The late John Michuki cut his teeth in banking before moving to politics as the Member of Parliament for Kangema, in Muranga.

He was appointed to head the newly formed Kenya Commercial Bank (KCB), after the government acquired majority shareholding in Grindlays International Bank (Kenya) Limited, forming the new entity in 1970.

He stayed at the bank growing its network countrywide as the head of one of the most important financial institutions in the country, besides National Bank of Kenya, which was then under the leadership of Stanley Githunguri around the same time.

In February 1979, the late Mr Michuki resigned from the bank to unsuccessfully vie for Kangema parliamentary seat. Another popular politician who started off in the world corporate was Kenneth Matiba. He was the first African executive chairman of East African Breweries Limited in the 1970s.

Others included Dr Ephantus Gakuo, the former managing director of Kenya Railways and father of First Lady Margaret Kenyatta from 1967. There was also Julius Gecau, who led the East African Power and Lighting Company from 1970 to mid-1980s.

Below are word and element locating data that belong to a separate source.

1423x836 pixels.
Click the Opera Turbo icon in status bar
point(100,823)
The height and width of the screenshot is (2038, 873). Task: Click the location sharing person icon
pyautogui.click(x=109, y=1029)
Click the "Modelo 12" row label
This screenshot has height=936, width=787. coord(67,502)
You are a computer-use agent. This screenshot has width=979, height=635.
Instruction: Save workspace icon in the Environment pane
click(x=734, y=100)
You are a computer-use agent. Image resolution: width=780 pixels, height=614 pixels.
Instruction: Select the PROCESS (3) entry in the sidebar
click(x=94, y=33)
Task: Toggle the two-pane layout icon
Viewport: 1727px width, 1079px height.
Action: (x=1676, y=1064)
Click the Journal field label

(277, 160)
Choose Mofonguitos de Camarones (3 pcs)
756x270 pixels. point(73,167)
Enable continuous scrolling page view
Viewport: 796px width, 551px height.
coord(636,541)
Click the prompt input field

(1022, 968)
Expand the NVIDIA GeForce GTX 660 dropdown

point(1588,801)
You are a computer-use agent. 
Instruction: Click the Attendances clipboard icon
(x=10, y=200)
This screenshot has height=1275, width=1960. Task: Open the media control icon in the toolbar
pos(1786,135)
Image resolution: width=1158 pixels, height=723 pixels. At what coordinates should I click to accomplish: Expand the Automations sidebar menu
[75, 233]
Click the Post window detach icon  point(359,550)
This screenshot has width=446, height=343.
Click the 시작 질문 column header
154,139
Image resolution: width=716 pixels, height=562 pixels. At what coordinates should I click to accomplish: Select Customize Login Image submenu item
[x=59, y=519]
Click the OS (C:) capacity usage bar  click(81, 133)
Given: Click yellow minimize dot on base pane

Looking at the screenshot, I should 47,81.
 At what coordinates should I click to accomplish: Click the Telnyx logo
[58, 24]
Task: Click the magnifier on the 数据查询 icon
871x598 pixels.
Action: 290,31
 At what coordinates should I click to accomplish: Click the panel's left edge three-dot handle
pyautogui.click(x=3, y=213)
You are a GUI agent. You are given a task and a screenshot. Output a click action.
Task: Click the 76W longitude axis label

EAPL later became Kenya Power and Lighting Company (KPLC).

Some of these leaders were pushed out of their positions after the death of president Mzee Jomo Kenyatta or opted to join politics.  Others continued to build the personal empires they had founded earlier as civil servants.

While the baton was passed to a new crop of corporate leaders, most of the parastatals that had thrived sunk into debt with the government having to bail out some such as the National Bank and KCB.